A child with coarse facial features and developmental delay is found to have a deficiency of $\alpha$-L-iduronidase on enzyme testing. Which substances are expected to accumulate in this disorder?

• A. Dermatan sulfate + Chondroitin sulfate
• B. Only Dermatan sulfate
• C. Dermatan sulfate + Heparan sulfate
• D. Heparan sulfate + Chondroitin sulfate

Hint:

Hurler syndrome = $\alpha$-L-iduronidase deficiency = accumulation of dermatan sulfate and heparan sulfate.

Answer 1

The Correct Option is C

Concept: Deficiency of $\alpha$-L-iduronidase causes Hurler syndrome, a mucopolysaccharidosis. In this condition, dermatan sulfate and heparan sulfate accumulate.

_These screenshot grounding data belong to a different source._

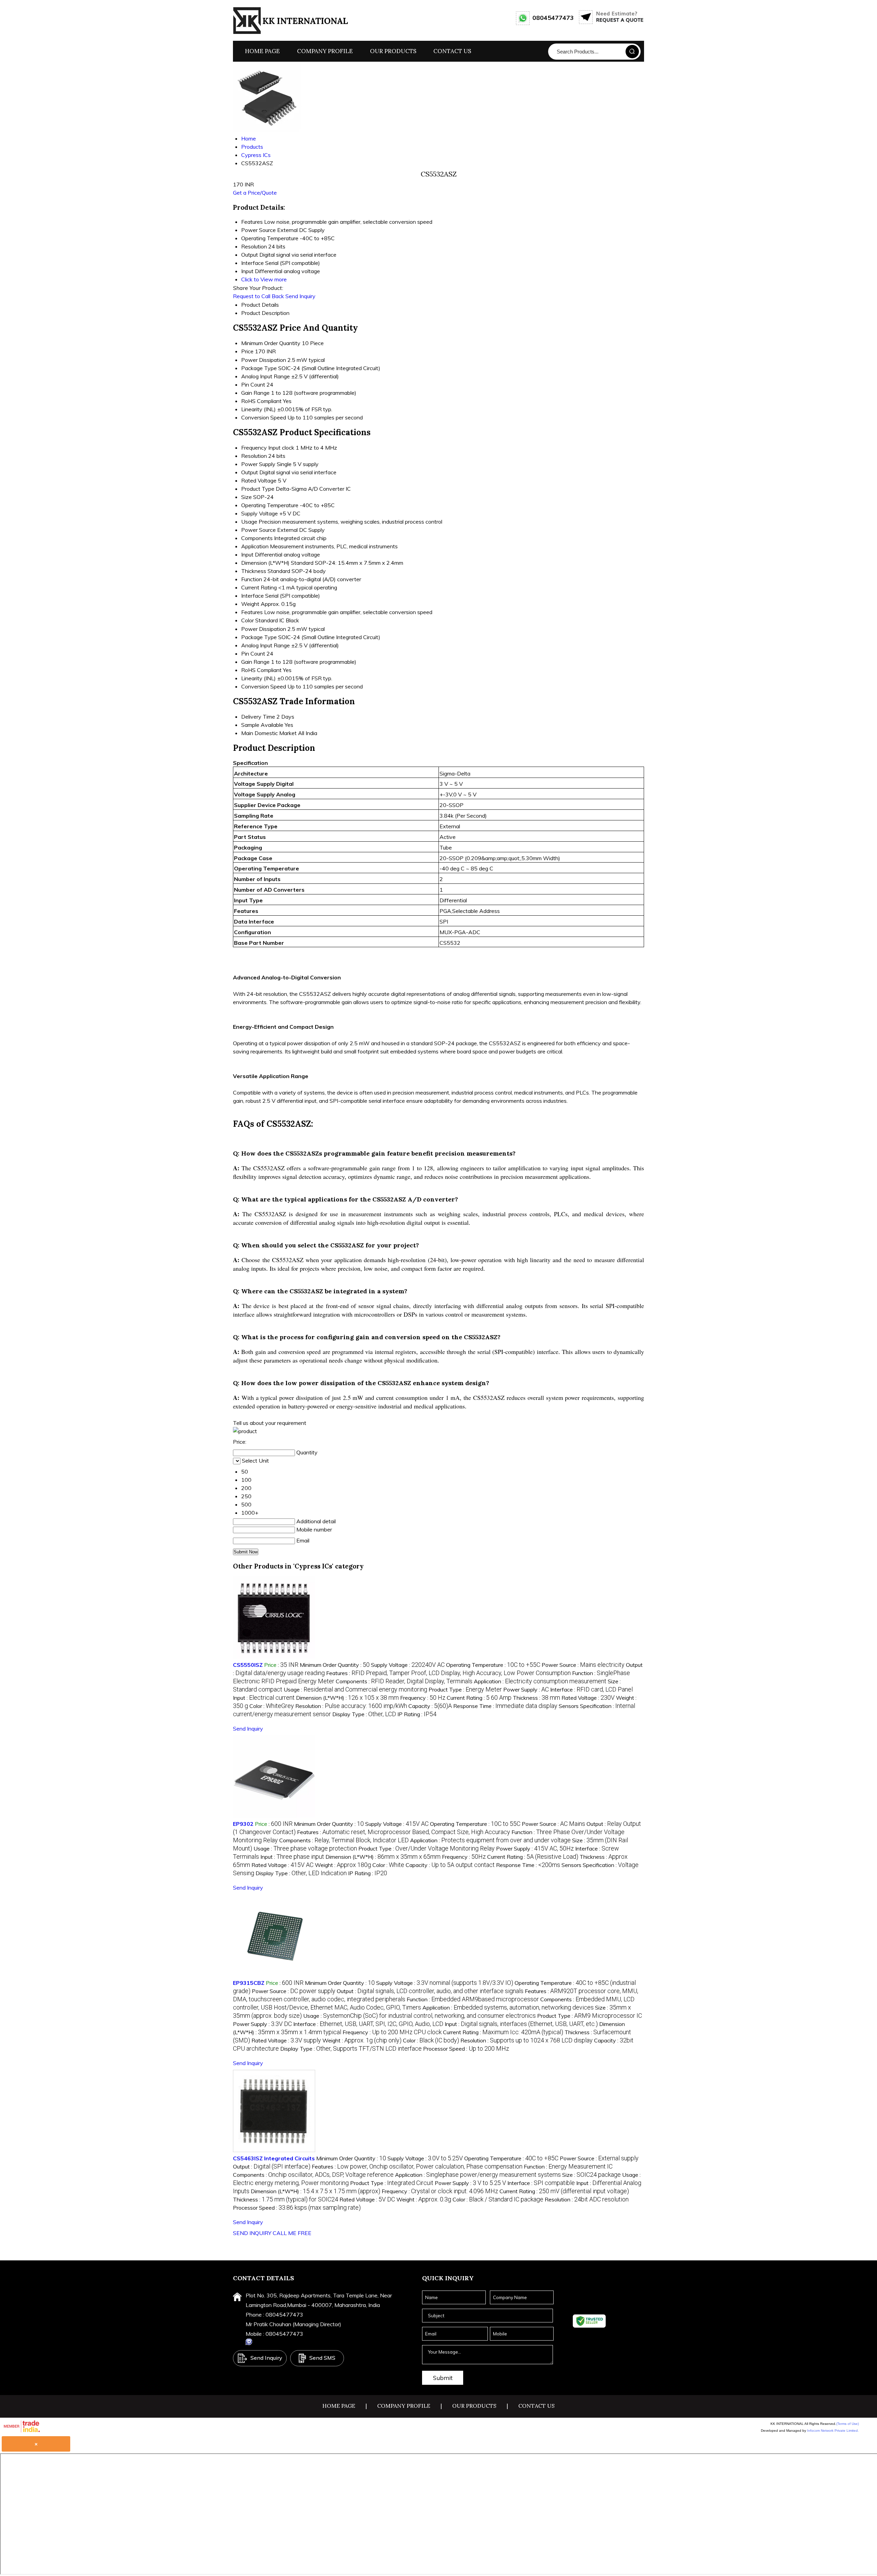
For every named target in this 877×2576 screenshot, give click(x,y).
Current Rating (259, 587)
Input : (264, 1697)
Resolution (254, 455)
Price (247, 351)
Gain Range (255, 392)
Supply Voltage (259, 513)
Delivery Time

Step 1: Identify the enzyme deficiency.
The enzyme deficient is: \[ \alpha\text{-L-iduronidase} \] This is seen in Hurler syndrome.

Step 2: Identify the disease group.
Hurler syndrome belongs to mucopolysaccharidoses, where glycosaminoglycans accumulate.

Step 3: Recall the accumulated substances.
The substances accumulated are: \[ \text{Dermatan sulfate + Heparan sulfate} \] Therefore, the correct answer is Dermatan sulfate + Heparan sulfate.